Assignment:
Each line below needs to be duplicated without alteration.

Data for the task:
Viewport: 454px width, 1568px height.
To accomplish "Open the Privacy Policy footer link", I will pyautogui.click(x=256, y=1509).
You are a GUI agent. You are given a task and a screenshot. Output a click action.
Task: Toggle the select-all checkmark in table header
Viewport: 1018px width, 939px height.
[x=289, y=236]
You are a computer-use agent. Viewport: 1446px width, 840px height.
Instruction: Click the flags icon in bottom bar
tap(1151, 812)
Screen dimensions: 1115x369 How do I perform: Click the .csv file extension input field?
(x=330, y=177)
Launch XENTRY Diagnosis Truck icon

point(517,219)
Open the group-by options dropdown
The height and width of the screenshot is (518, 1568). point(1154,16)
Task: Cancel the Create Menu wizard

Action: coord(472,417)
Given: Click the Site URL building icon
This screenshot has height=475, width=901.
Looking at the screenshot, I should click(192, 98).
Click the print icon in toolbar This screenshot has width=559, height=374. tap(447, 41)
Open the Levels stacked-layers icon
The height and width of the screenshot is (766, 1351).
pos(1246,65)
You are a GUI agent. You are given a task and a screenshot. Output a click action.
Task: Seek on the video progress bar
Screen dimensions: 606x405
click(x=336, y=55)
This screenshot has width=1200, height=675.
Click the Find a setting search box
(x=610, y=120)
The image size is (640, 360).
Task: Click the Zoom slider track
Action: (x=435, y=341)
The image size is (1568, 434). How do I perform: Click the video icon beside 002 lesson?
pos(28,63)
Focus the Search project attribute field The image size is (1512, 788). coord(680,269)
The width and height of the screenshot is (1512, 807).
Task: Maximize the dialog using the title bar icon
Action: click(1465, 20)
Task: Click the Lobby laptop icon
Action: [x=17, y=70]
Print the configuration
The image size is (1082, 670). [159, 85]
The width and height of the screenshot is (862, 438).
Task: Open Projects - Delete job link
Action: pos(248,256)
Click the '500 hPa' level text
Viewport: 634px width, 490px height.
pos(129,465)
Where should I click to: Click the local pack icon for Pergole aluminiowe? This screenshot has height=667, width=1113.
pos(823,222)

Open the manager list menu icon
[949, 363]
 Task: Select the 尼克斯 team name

Answer section:
Viewport: 454px width, 1568px height.
To accomplish "Open the Privacy Policy footer link", I will pyautogui.click(x=256, y=1509).
You are a GUI agent. You are given a task and a screenshot. Output a click action.
Task: Toggle the select-all checkmark in table header
Viewport: 1018px width, 939px height.
[x=289, y=236]
You are a computer-use agent. Viewport: 1446px width, 840px height.
Instruction: Click the flags icon in bottom bar
tap(1151, 812)
Screen dimensions: 1115x369 How do I perform: Click the .csv file extension input field?
(x=330, y=177)
Launch XENTRY Diagnosis Truck icon

point(517,219)
Open the group-by options dropdown
The height and width of the screenshot is (518, 1568). point(1154,16)
Task: Cancel the Create Menu wizard

Action: coord(472,417)
Given: Click the Site URL building icon
This screenshot has height=475, width=901.
Looking at the screenshot, I should click(192, 98).
Click the print icon in toolbar This screenshot has width=559, height=374. tap(447, 41)
Open the Levels stacked-layers icon
The height and width of the screenshot is (766, 1351).
pos(1246,65)
You are a GUI agent. You are given a task and a screenshot. Output a click action.
Task: Seek on the video progress bar
Screen dimensions: 606x405
click(x=336, y=55)
This screenshot has width=1200, height=675.
Click the Find a setting search box
(x=610, y=120)
The image size is (640, 360).
Task: Click the Zoom slider track
Action: (x=435, y=341)
The image size is (1568, 434). How do I perform: Click the video icon beside 002 lesson?
pos(28,63)
Focus the Search project attribute field The image size is (1512, 788). coord(680,269)
The width and height of the screenshot is (1512, 807).
Task: Maximize the dialog using the title bar icon
Action: click(1465, 20)
Task: Click the Lobby laptop icon
Action: [x=17, y=70]
Print the configuration
The image size is (1082, 670). [159, 85]
The width and height of the screenshot is (862, 438).
Task: Open Projects - Delete job link
Action: pos(248,256)
Click the '500 hPa' level text
Viewport: 634px width, 490px height.
pos(129,465)
Where should I click to: Click the local pack icon for Pergole aluminiowe? This screenshot has height=667, width=1113.
pos(823,222)

Open the manager list menu icon
[949, 363]
 Task: Select the 尼克斯 team name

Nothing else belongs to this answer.